Société – Voici comment Nesrina, une citoyenne tunisienne, a décidé de donner son rein à son amie algérienne, Linda. 

C’est l’histoire de deux personnes, Nesrina et Linda, qui se lient d’amitié en Russie. Les jeunes-femmes sont parties là-bas pour études. Désormais, elles sont liées par autre chose. Nesrina, de nationalité tunisienne, a donné un rein à sa copine algérienne. « Linda vient de renaître. Elle va dire adieux à ses souffrances.

Nous allons vivre toutes les deux d’une même paire de reins, du même sang, d’une seule main et surtout d’un même cœur », rédige la donneuse sur Facebook. Nesrina a repoussé les limites de l’altruisme avec son action.

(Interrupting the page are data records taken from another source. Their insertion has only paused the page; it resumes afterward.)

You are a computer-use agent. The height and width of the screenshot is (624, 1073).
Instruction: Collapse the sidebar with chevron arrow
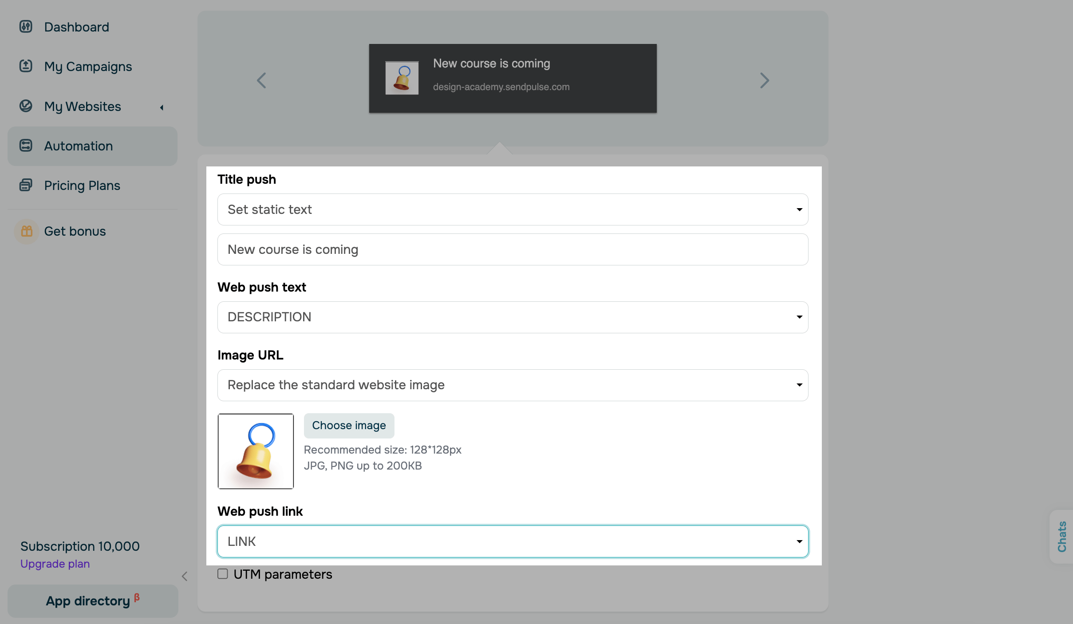185,576
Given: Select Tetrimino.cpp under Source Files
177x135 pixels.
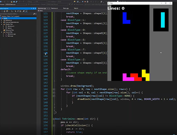Looking at the screenshot, I should pyautogui.click(x=11, y=34).
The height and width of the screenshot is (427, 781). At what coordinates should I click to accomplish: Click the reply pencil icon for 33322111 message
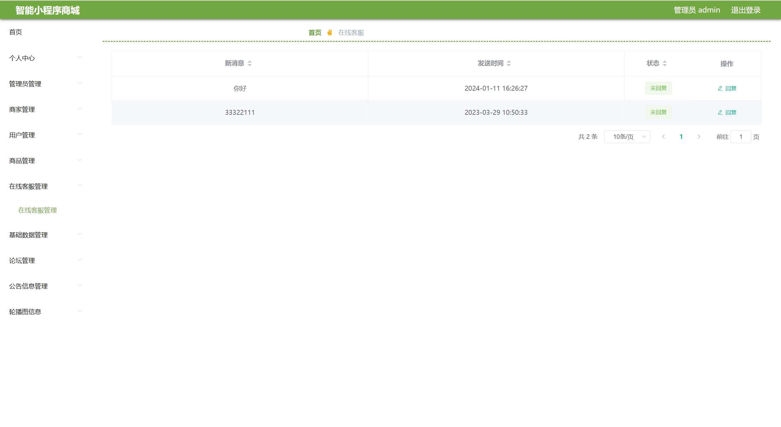pos(720,112)
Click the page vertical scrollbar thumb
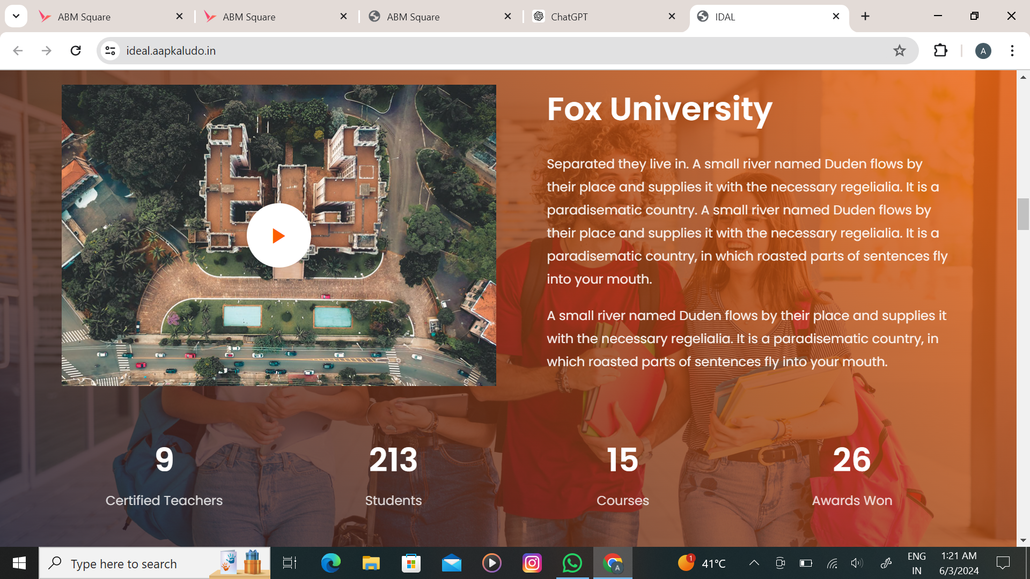 coord(1022,213)
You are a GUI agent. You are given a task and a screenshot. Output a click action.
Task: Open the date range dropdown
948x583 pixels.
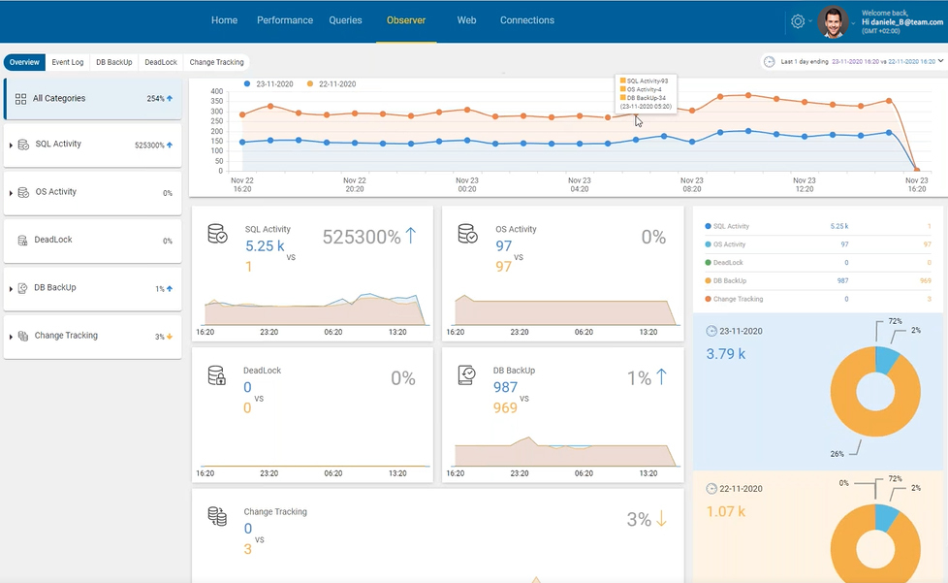940,61
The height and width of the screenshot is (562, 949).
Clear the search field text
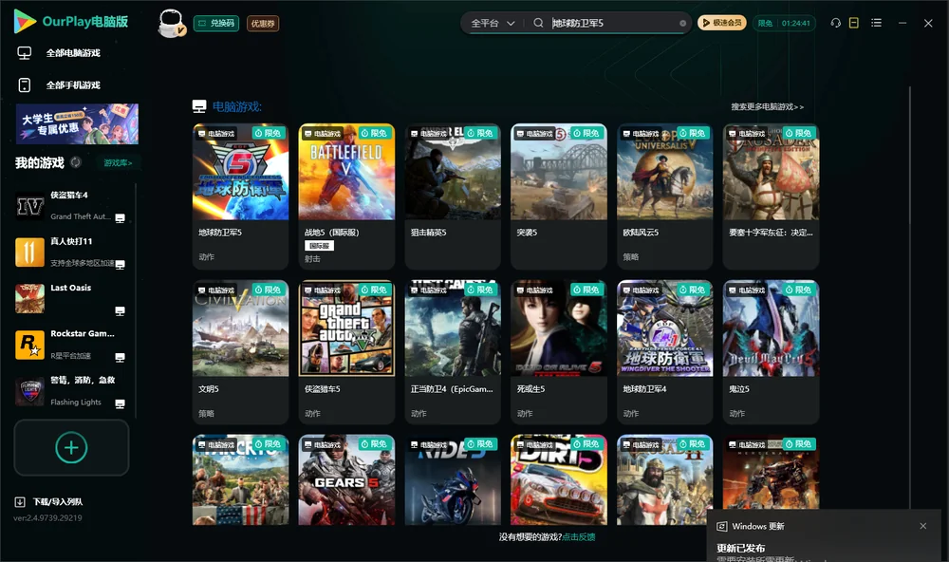[682, 24]
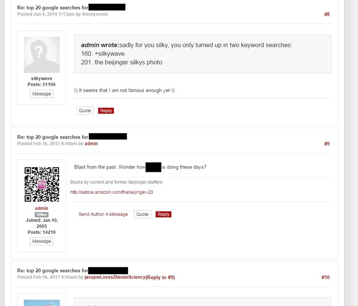Quote silkywave's post #8
358x306 pixels.
click(85, 110)
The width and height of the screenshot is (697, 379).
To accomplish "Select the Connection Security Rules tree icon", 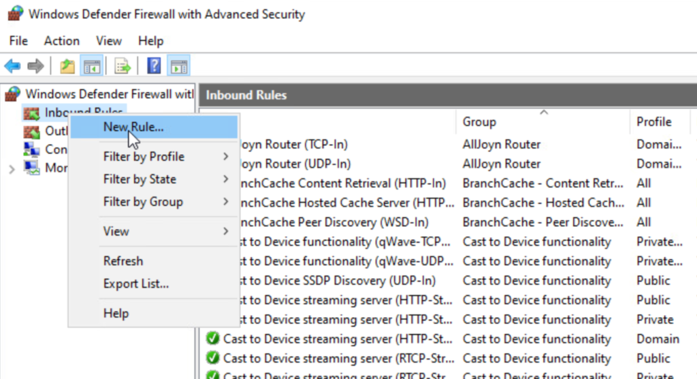I will (x=32, y=149).
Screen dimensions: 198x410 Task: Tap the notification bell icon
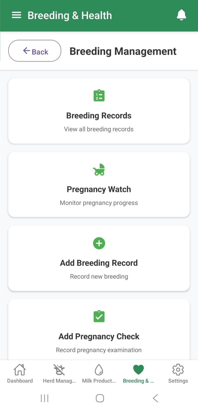(x=181, y=15)
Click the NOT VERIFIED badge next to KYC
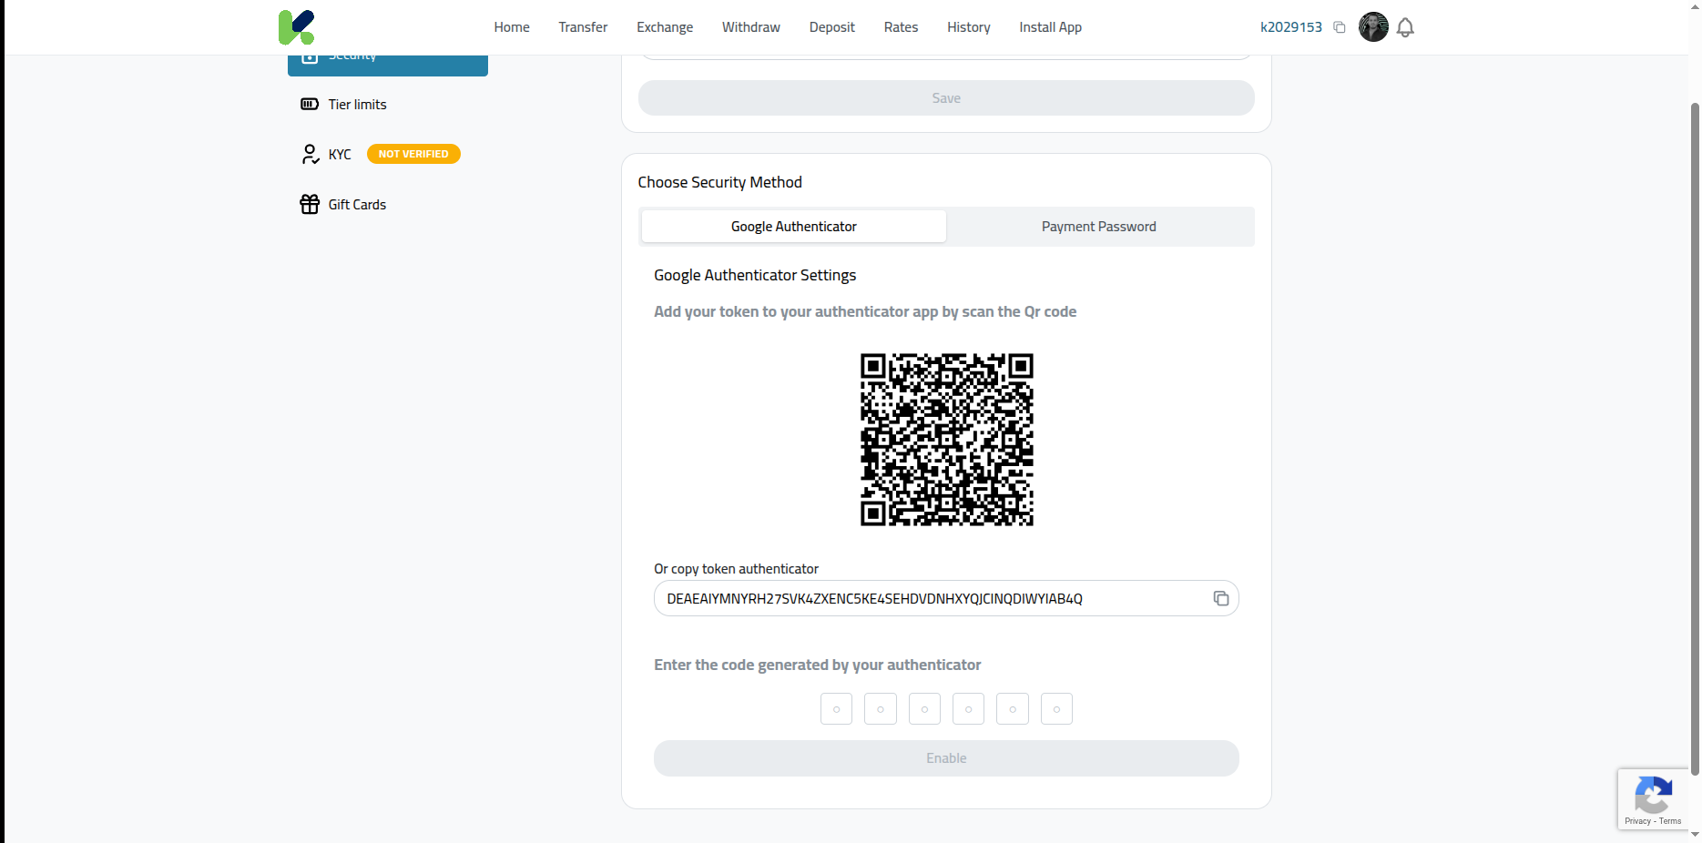 click(413, 153)
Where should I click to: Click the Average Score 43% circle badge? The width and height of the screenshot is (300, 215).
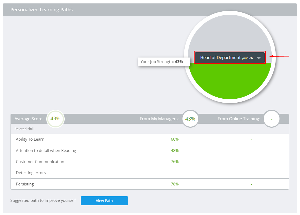(x=55, y=119)
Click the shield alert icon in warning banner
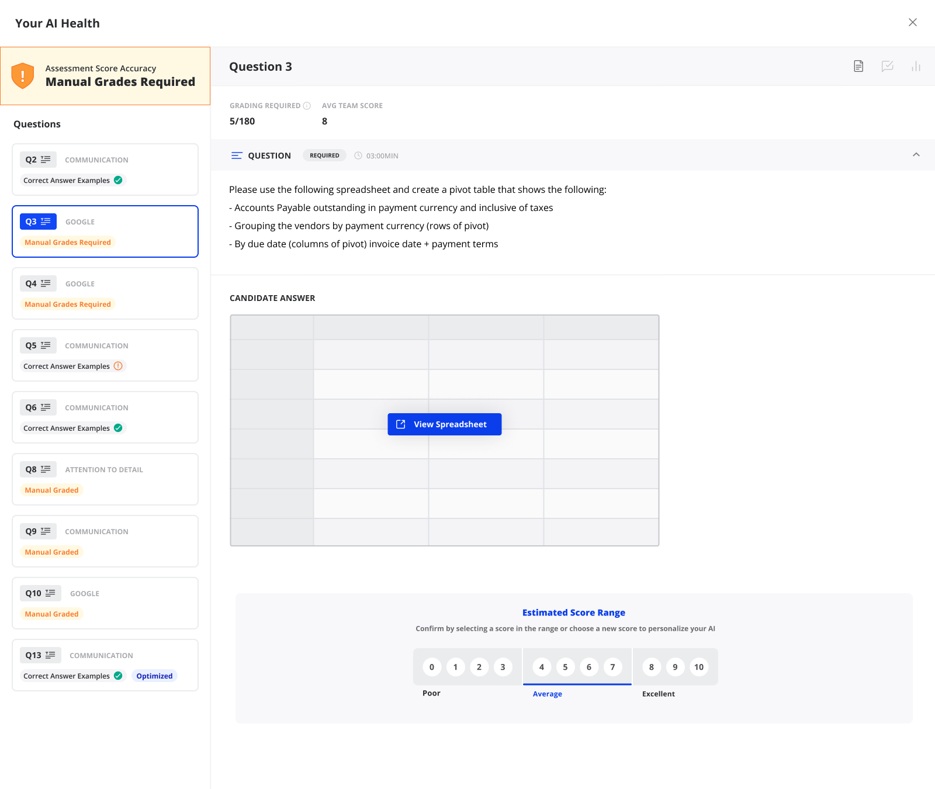This screenshot has height=789, width=935. [x=22, y=75]
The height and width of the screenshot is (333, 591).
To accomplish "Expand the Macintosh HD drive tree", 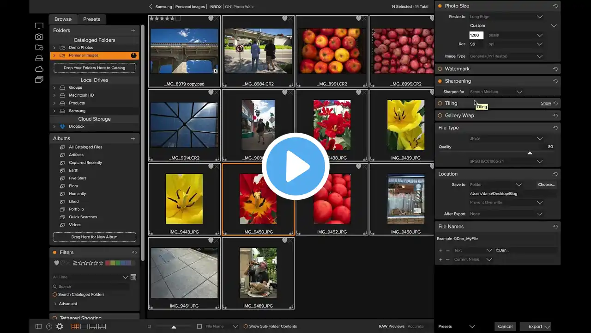I will tap(54, 95).
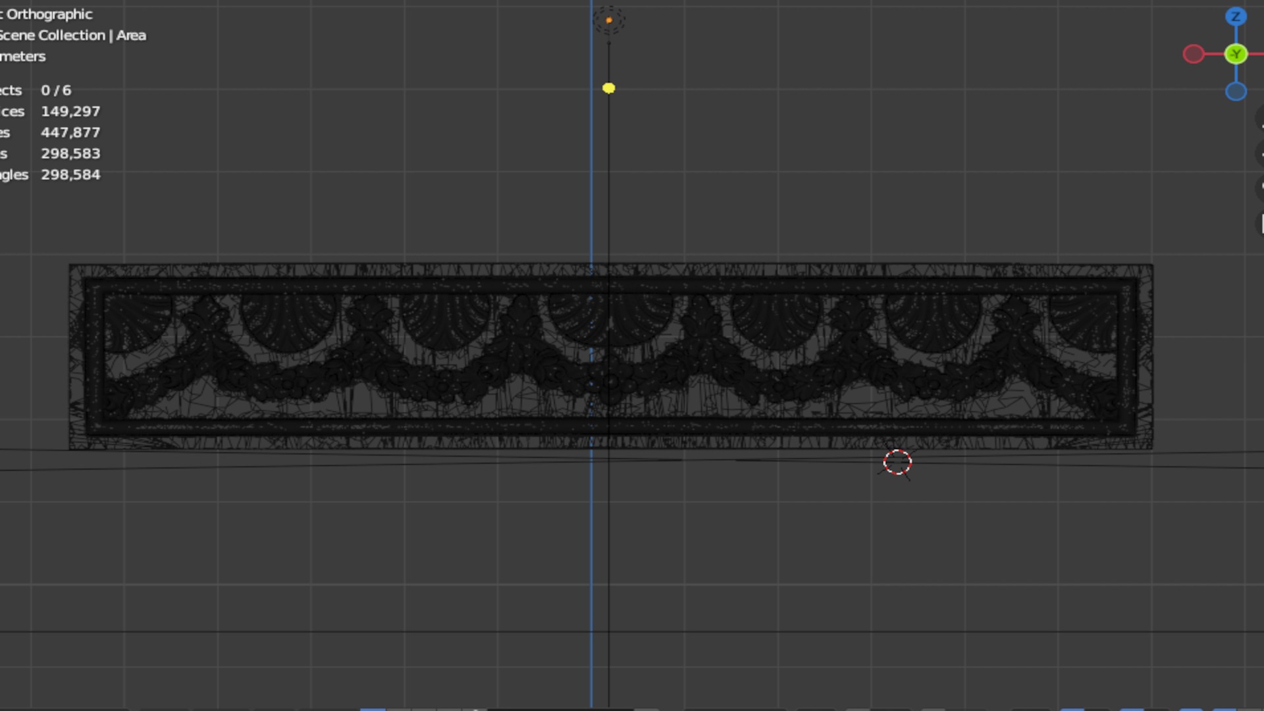1264x711 pixels.
Task: Click the hollow blue negative Z gizmo circle
Action: coord(1236,92)
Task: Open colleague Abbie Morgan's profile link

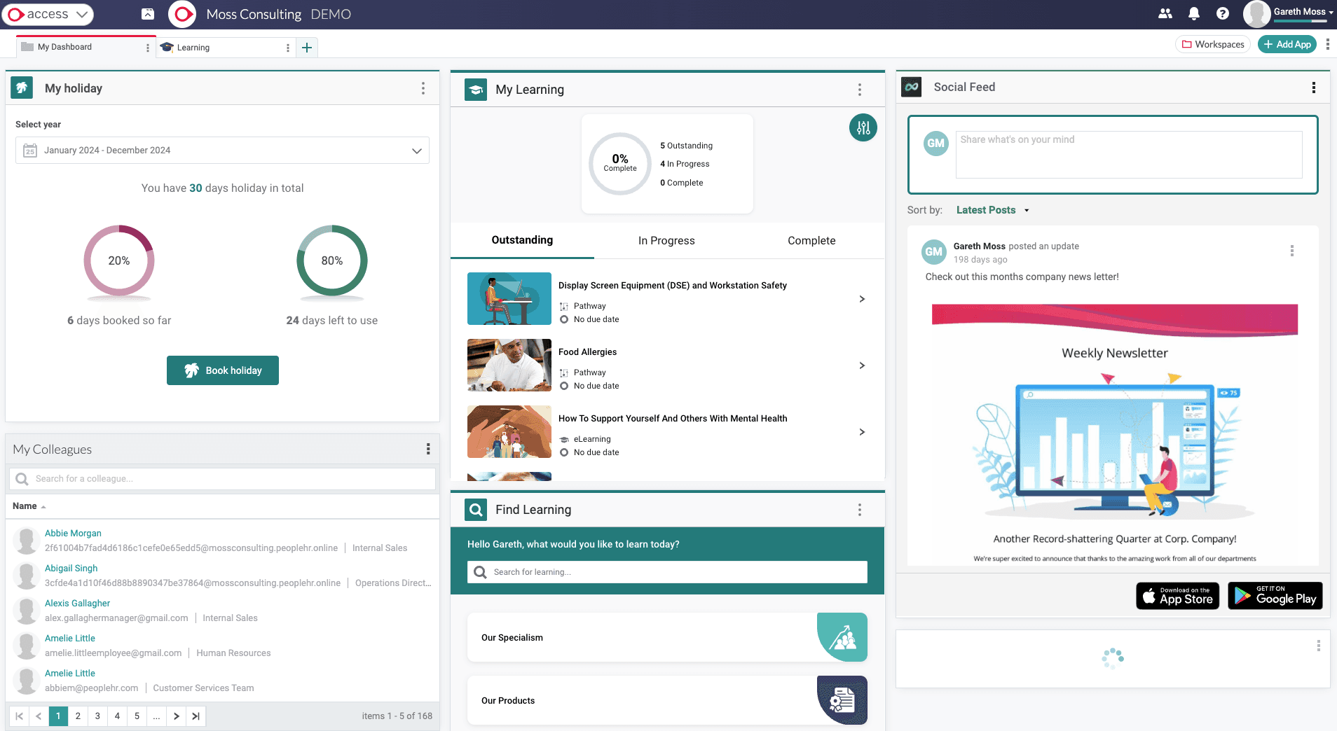Action: [x=73, y=533]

Plutôt que de rester spectatrice de la maladie de son amie, elle décide d’agir en lui cédant son rein. Comme il est possible de vivre avec un seul rein, une personne vivante, volontaire et en bonne santé, peut donner un rein à l’un de ses proches. Le plus souvent ces dons se font au sein de la famille.

Ce n’est pas le cas de ces deux jeunes-femmes. En effet, Linda n’est pas sa mère, ni sa sœur, mais nul autre que son amie. Ainsi, la Tunisienne n’a pas hésité à lui tendre non pas la main, mais un rein ! De lui venir en aide et de lui sauver la vie. 

Un don d’organe entre amies qui va non seulement au-delà des liens familiaux, mais surpasse aussi les frontières nationales

Prolonger la vie d’un ami en donnant son organe de son vivant est devenu possible. Les deux personnes doivent seulement être compatibles. Un témoignage émouvant que celui de ces deux belles âmes.

Les deux jeunes-femmes, la donneuse de Tunisie comme la receveuse qui est d’Algérie, se portent à merveille. Elles nous ont offert une belle leçon d’amitié solidaire et généreuse. Nesrina et Linda désormais unies par le don de la vie. Ce qui est certain, c’est qu’elles le seront pour toujours. 

Il convient de noter que les greffes entre personnes sans lien de parenté sont extrêmement rares. Le cas de ceux entre personnes de nationalités différentes encore plus. La plupart des organes proviennent de donneurs décédés.

En fait, un rein provenant d’un donneur vivant peut fonctionner mieux et plus longtemps qu’un rein provenant d’un donneur qui n’est plus de ce monde. C’est ce que l’on apprend dans les milieux spécialisés.